TRY IT:
Produce a verbatim copy of the lines from the one holding "This screenshot has height=491, width=846." through the last line of the listing, and nothing else.

SUPPLIED INFORMATION:
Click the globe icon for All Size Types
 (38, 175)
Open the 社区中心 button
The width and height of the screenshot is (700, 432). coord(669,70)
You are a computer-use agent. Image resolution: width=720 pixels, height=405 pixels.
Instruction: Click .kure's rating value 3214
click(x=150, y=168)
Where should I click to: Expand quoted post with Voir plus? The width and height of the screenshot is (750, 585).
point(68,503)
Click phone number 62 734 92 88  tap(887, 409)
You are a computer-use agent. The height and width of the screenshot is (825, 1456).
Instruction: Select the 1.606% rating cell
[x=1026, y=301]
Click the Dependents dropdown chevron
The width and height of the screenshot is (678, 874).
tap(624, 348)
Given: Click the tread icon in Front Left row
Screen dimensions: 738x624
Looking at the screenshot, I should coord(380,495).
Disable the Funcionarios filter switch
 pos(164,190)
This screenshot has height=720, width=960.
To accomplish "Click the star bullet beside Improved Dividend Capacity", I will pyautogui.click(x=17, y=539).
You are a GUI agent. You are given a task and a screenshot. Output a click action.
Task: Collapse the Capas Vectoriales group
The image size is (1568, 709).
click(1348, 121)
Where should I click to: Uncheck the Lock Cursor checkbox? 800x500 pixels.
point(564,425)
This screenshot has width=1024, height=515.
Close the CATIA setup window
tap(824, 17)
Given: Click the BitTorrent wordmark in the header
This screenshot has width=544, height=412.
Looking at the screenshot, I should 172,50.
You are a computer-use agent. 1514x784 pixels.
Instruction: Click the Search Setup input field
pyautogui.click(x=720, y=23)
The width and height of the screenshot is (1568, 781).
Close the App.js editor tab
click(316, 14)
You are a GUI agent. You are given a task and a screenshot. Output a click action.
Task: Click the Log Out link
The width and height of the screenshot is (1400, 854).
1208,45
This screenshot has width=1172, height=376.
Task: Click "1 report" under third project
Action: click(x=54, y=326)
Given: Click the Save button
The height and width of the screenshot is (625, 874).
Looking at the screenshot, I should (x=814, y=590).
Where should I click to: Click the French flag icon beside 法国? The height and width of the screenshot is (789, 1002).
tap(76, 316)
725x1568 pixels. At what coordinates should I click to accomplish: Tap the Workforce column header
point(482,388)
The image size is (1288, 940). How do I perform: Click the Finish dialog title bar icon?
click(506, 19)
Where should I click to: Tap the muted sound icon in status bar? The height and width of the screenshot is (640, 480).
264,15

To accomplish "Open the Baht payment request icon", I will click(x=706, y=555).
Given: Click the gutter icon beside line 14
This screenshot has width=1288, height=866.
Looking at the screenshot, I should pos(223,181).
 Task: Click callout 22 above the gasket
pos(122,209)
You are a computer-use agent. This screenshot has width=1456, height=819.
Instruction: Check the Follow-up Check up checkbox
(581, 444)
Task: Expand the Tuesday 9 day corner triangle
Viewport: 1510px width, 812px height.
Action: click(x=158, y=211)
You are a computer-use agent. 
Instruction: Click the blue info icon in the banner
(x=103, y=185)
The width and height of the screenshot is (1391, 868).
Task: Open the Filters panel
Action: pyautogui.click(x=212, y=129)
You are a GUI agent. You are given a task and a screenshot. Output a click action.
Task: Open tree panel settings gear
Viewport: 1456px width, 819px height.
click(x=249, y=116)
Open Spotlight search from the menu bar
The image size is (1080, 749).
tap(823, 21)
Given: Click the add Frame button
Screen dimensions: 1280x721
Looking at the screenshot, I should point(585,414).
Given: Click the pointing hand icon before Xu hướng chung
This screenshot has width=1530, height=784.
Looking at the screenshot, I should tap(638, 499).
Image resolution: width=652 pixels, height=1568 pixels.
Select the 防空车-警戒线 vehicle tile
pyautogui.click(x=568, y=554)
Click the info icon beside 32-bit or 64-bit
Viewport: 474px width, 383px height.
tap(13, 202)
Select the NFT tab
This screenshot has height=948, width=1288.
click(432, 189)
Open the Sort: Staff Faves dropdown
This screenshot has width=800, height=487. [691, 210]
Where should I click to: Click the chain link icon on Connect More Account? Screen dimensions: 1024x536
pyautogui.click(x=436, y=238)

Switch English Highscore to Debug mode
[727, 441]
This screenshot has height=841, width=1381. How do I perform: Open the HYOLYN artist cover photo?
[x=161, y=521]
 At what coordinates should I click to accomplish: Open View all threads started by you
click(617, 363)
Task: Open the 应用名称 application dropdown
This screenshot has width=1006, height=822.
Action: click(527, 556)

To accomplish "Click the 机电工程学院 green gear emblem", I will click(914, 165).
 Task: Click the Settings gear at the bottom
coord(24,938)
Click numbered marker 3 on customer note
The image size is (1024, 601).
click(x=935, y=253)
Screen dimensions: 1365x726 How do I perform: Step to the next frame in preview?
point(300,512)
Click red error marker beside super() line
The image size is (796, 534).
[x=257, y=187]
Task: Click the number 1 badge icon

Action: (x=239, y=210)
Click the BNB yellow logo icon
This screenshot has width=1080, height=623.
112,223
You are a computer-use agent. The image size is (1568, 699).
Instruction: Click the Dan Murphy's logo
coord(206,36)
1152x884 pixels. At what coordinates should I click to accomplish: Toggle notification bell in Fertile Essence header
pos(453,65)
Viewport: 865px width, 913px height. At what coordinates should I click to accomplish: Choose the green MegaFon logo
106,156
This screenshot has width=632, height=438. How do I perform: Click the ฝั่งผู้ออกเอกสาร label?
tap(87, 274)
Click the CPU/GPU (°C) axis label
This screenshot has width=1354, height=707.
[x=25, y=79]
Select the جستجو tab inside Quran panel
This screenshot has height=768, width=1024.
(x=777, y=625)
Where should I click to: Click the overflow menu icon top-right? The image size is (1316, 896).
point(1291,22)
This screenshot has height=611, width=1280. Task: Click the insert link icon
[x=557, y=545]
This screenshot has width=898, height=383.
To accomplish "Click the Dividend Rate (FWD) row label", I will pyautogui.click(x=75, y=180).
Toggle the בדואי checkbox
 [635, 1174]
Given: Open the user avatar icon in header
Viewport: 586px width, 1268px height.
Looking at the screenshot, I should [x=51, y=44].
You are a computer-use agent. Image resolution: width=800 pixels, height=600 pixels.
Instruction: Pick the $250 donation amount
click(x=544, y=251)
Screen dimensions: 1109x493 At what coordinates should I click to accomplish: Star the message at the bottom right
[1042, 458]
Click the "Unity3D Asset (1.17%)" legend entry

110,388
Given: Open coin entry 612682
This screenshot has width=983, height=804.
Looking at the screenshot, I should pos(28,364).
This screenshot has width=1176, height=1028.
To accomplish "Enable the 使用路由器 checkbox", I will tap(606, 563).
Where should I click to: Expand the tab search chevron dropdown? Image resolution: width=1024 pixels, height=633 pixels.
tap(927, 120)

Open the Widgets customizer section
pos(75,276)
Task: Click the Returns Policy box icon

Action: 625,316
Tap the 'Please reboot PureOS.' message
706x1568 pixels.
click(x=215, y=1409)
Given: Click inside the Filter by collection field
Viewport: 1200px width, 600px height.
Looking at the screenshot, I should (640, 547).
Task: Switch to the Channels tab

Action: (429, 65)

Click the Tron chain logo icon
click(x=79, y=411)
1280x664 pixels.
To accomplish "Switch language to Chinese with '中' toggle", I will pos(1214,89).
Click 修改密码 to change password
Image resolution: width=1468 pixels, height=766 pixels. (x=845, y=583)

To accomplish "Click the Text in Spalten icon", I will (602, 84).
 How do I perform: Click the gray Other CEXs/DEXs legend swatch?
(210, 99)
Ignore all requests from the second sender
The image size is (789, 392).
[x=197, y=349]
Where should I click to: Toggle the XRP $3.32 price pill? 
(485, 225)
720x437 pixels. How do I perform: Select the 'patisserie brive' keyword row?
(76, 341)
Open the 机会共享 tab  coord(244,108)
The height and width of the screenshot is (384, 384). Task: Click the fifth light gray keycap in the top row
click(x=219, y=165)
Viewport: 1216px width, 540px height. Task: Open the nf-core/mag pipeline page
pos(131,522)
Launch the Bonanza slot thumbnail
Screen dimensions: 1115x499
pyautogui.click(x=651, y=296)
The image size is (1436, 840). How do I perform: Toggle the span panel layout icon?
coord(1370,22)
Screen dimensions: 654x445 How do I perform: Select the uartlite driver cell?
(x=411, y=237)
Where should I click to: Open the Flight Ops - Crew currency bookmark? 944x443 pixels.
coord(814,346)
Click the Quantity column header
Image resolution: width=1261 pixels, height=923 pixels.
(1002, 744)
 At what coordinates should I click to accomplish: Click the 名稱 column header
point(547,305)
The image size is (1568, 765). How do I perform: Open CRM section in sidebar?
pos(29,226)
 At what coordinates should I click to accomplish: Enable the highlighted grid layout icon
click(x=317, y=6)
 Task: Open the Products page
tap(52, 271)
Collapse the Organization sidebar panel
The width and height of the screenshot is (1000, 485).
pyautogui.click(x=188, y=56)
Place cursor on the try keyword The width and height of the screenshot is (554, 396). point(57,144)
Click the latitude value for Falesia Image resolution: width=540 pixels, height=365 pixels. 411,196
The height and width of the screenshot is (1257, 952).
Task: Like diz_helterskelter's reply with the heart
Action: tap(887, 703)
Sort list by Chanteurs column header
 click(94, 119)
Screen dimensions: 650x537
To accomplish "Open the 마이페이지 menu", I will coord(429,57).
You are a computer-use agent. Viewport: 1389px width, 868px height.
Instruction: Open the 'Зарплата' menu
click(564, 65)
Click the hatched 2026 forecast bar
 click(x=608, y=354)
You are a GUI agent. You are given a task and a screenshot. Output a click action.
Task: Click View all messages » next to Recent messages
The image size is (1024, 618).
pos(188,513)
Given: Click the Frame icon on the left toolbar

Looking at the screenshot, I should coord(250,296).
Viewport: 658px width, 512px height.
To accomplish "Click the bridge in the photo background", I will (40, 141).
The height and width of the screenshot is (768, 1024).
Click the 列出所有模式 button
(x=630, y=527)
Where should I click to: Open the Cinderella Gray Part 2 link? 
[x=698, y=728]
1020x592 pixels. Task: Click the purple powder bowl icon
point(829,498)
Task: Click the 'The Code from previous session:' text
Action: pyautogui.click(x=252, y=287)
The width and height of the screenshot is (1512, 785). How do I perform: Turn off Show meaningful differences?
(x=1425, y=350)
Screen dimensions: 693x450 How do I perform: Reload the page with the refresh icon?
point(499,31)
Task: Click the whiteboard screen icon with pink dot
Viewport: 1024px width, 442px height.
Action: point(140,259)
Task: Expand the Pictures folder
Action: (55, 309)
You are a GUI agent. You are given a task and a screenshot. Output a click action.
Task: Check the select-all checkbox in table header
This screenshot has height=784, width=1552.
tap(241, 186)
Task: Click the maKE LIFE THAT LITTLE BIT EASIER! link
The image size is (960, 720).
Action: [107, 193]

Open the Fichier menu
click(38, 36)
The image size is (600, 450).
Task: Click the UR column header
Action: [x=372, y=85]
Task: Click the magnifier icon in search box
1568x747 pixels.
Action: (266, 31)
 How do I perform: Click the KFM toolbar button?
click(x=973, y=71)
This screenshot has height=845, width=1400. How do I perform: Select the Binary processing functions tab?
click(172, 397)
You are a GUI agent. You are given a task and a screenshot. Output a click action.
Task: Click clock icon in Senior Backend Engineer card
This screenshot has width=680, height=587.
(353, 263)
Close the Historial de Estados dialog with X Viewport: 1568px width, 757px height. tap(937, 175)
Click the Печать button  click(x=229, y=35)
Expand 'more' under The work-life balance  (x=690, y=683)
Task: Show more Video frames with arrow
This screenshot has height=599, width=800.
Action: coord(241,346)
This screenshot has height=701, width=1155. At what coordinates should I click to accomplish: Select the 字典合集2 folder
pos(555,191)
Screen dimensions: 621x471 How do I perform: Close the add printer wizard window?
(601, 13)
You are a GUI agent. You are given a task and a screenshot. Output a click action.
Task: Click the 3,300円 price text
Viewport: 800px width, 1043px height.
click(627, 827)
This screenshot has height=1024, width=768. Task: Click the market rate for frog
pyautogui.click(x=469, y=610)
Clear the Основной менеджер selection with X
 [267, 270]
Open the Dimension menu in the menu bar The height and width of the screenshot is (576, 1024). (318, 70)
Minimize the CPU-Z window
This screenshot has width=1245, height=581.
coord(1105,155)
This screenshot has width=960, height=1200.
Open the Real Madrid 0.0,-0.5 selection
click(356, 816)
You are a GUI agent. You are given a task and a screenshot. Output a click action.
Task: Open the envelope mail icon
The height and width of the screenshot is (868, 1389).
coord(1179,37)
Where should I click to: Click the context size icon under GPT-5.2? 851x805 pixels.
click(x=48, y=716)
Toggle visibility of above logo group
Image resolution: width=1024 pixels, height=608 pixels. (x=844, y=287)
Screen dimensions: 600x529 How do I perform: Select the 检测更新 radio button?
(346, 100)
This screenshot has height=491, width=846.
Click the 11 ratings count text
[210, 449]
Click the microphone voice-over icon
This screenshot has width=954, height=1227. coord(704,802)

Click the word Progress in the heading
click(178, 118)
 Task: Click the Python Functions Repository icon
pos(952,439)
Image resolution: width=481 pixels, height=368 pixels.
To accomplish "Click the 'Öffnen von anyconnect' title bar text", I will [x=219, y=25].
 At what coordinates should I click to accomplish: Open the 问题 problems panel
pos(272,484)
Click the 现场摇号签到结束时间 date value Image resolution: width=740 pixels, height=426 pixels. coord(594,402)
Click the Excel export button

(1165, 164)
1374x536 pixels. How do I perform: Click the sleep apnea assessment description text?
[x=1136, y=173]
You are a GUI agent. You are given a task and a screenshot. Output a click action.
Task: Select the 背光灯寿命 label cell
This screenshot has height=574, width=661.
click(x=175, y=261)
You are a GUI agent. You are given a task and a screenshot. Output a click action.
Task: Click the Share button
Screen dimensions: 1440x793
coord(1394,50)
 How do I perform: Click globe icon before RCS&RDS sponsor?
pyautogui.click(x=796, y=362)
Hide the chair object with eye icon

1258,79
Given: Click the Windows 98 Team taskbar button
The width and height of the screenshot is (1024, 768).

TASK RESULT:
This screenshot has height=491, width=846.
Click the 11 ratings count text
[210, 449]
Click the microphone voice-over icon
This screenshot has width=954, height=1227. coord(704,802)

Click the word Progress in the heading
click(178, 118)
 Task: Click the Python Functions Repository icon
pos(952,439)
Image resolution: width=481 pixels, height=368 pixels.
To accomplish "Click the 'Öffnen von anyconnect' title bar text", I will [x=219, y=25].
 At what coordinates should I click to accomplish: Open the 问题 problems panel
pos(272,484)
Click the 现场摇号签到结束时间 date value Image resolution: width=740 pixels, height=426 pixels. coord(594,402)
Click the Excel export button

(1165, 164)
1374x536 pixels. How do I perform: Click the sleep apnea assessment description text?
[x=1136, y=173]
You are a GUI agent. You are given a task and a screenshot. Output a click action.
Task: Select the 背光灯寿命 label cell
This screenshot has height=574, width=661.
click(x=175, y=261)
You are a GUI agent. You are given a task and a screenshot. Output a click action.
Task: Click the Share button
Screen dimensions: 1440x793
coord(1394,50)
 How do I perform: Click globe icon before RCS&RDS sponsor?
pyautogui.click(x=796, y=362)
Hide the chair object with eye icon

1258,79
Given: Click the Windows 98 Team taskbar button
The width and height of the screenshot is (1024, 768).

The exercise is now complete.